Abstract

Type 1 diabetes mellitus (T1DM) is caused by autoimmune destruction of insulin producing beta cells, and theoretically, it can be cured by replacement of the lost beta cells. The limitations along with successes of pancreas transplantation opened the door for stem cell therapy for T1DM. For clinical application, regenerated beta cells have to show robust glucose-responsiveness to maintain euglycemia. It is also important to protect the new beta cells from autoimmune destruction as well as graft rejection. Studies using embryonic stem cells (ESCs) are encouraging, but there are ethical concerns on destroying human embryo to harvest ESCs.

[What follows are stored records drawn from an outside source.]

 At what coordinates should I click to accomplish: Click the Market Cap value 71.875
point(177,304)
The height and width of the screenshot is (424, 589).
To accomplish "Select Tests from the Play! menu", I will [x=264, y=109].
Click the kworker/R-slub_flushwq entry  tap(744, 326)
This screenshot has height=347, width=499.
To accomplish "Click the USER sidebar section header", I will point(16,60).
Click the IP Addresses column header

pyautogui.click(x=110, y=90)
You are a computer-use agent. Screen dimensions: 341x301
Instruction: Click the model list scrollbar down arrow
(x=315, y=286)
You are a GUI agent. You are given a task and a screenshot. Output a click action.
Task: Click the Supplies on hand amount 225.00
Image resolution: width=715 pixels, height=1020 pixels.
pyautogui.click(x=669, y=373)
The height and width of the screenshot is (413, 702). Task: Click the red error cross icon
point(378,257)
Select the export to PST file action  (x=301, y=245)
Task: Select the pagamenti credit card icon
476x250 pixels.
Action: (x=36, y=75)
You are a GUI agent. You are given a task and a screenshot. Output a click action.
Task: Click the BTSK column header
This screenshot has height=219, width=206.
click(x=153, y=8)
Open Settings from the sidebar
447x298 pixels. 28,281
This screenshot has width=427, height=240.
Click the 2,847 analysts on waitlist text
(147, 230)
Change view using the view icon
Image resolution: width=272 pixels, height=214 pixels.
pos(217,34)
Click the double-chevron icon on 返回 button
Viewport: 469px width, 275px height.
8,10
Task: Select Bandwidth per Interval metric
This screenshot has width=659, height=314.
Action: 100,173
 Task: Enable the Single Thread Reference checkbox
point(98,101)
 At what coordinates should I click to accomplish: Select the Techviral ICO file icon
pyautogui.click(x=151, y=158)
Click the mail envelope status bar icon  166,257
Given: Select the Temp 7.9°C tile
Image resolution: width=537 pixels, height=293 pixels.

Researches using bone marrow stem cells (BMSCs), induced pluripotent stem cells (iPSCs), umbilical cord blood, pancreatic and hepatic cells are also promising, and they can circumvent the ethical issues on using human ESCs. BMSCs are probably the most promising because of their proven ability to promote the regeneration of beta cells, and immune modulating effect that may prevent autoimmune destruction of beta cells. IPSCs, reprogrammed from skin fibroblasts or spermatogonial stem cells, are also good candidates for stem cell therapy. Although there are major challenges to overcome, with rapid progress of science, stem cell therapy has the potential to realize a permanent cure for T1DM in the future.